_EXERCISE OBJECTIVE_
Output the lines of the records below as a numbered list, skipping blank lines and leaving out the pictures.

_RECORDED DATA_
-------------------------

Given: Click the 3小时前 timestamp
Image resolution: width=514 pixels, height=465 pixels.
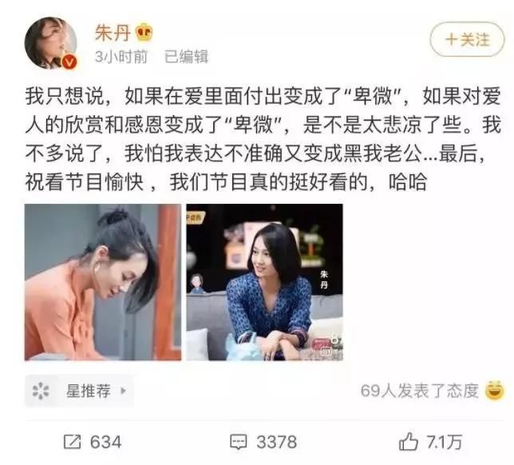Looking at the screenshot, I should point(121,57).
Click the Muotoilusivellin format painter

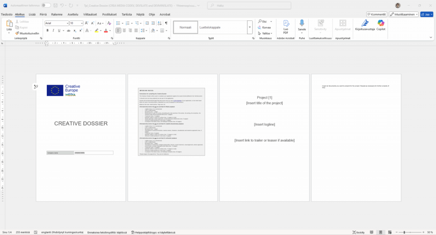pos(27,33)
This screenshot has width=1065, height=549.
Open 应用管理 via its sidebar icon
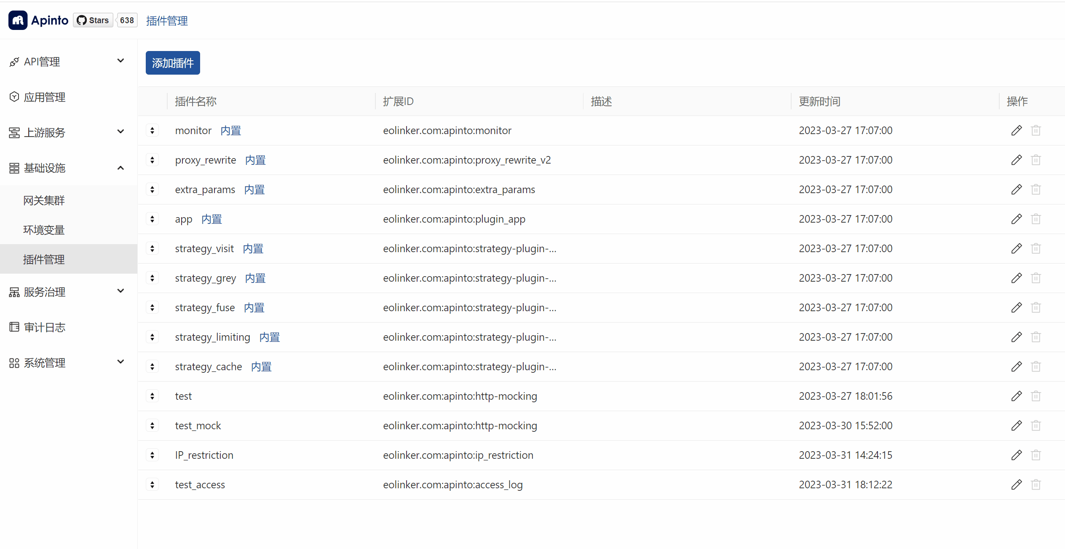point(14,97)
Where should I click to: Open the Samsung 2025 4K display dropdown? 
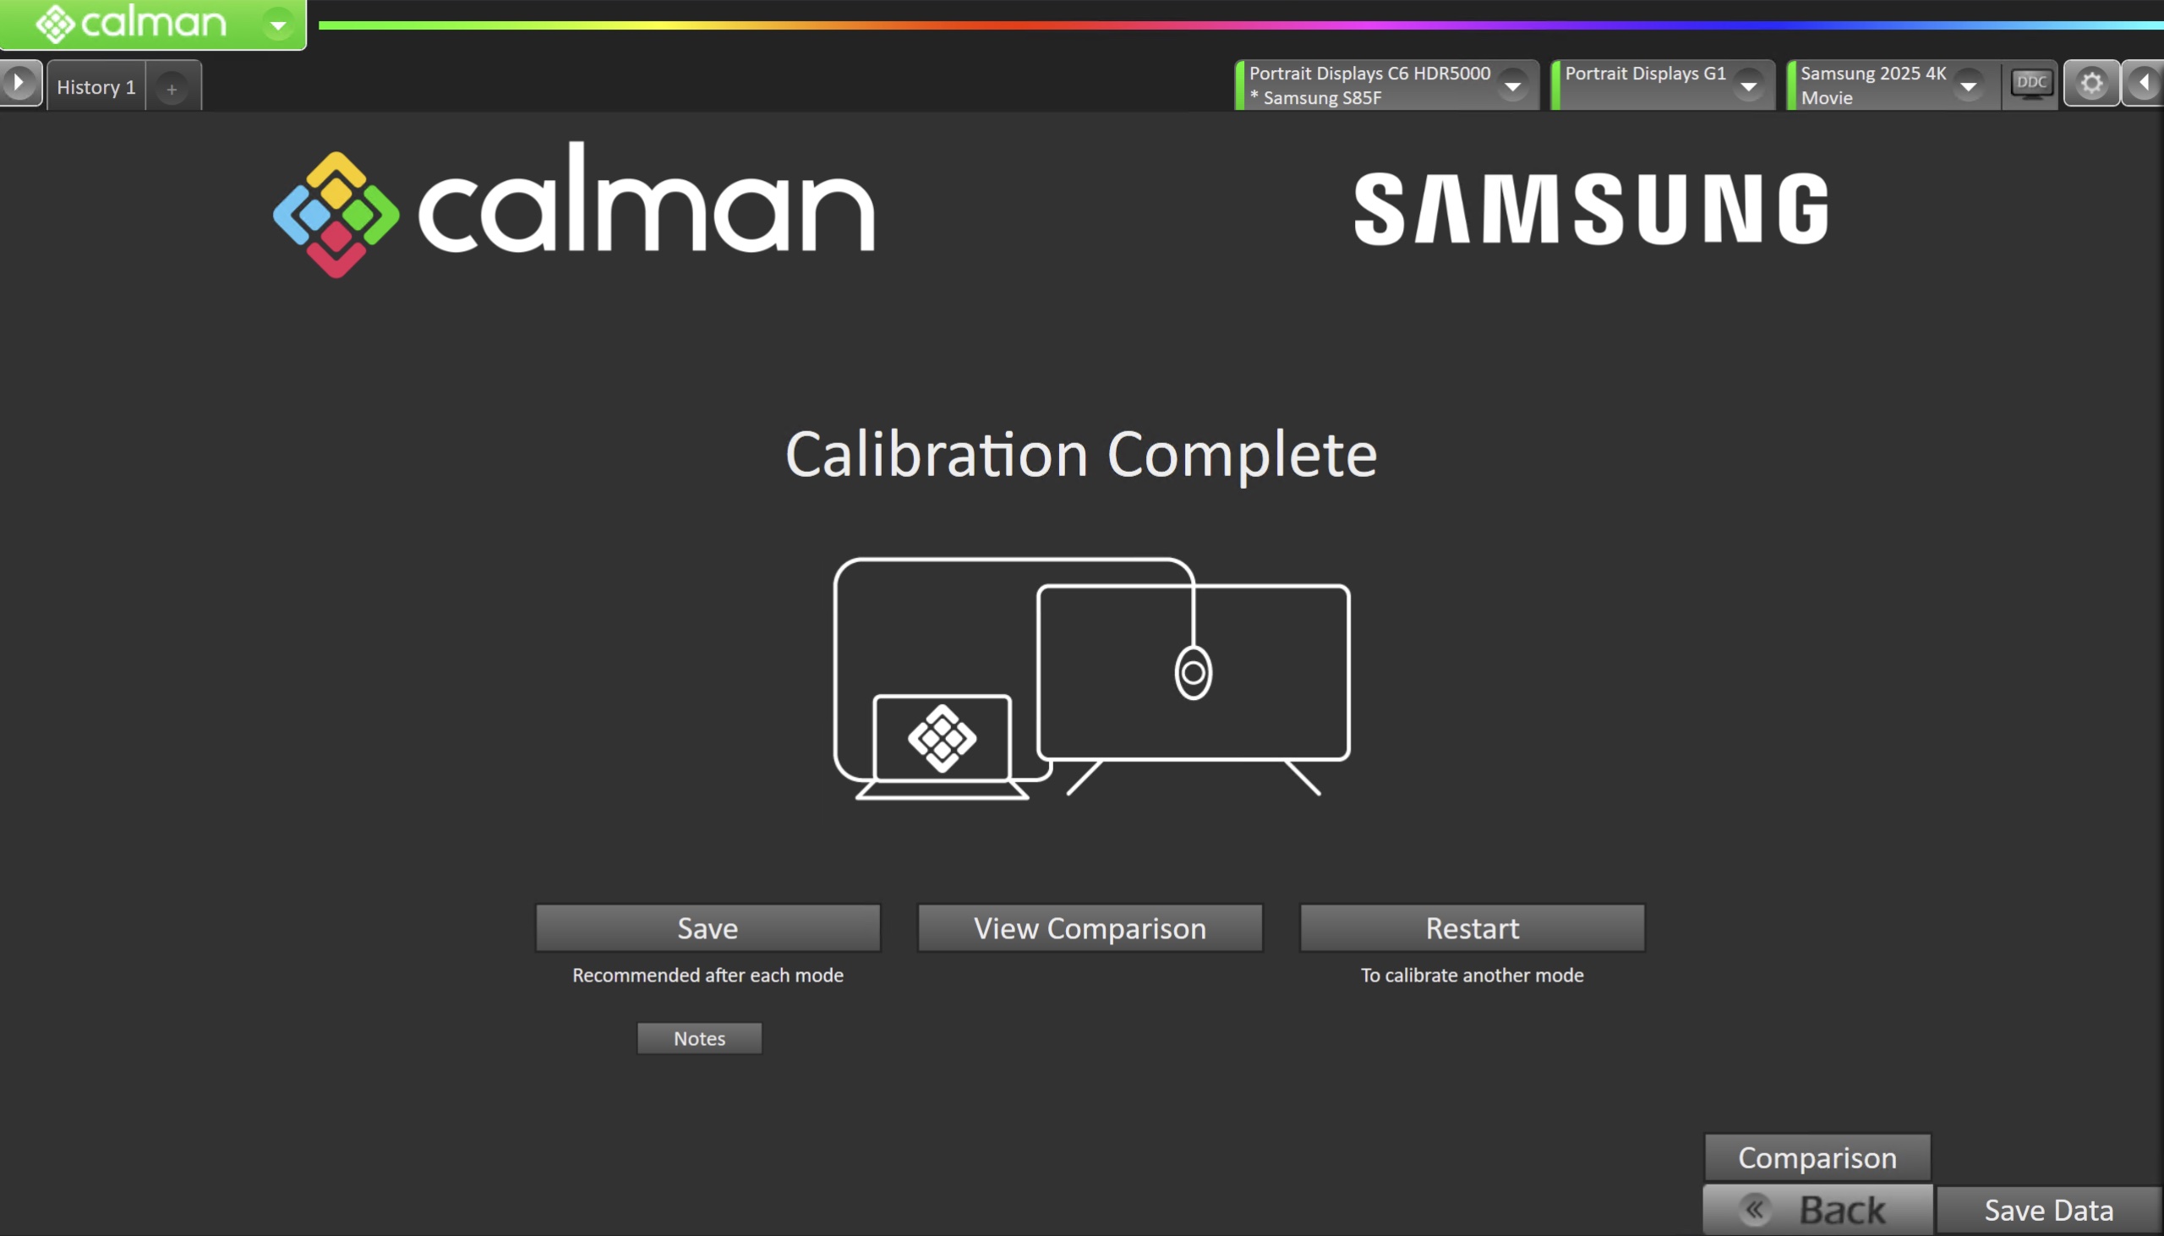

-------------------------

_FINISHED EXERCISE_
1. Given: Click the 3小时前 timestamp
2. Image resolution: width=514 pixels, height=465 pixels.
3. Looking at the screenshot, I should point(121,57).
4. Click the Muotoilusivellin format painter
5. pos(27,33)
6. This screenshot has width=1065, height=549.
7. Open 应用管理 via its sidebar icon
8. point(14,97)
9. Where should I click to: Open the Samsung 2025 4K display dropdown? 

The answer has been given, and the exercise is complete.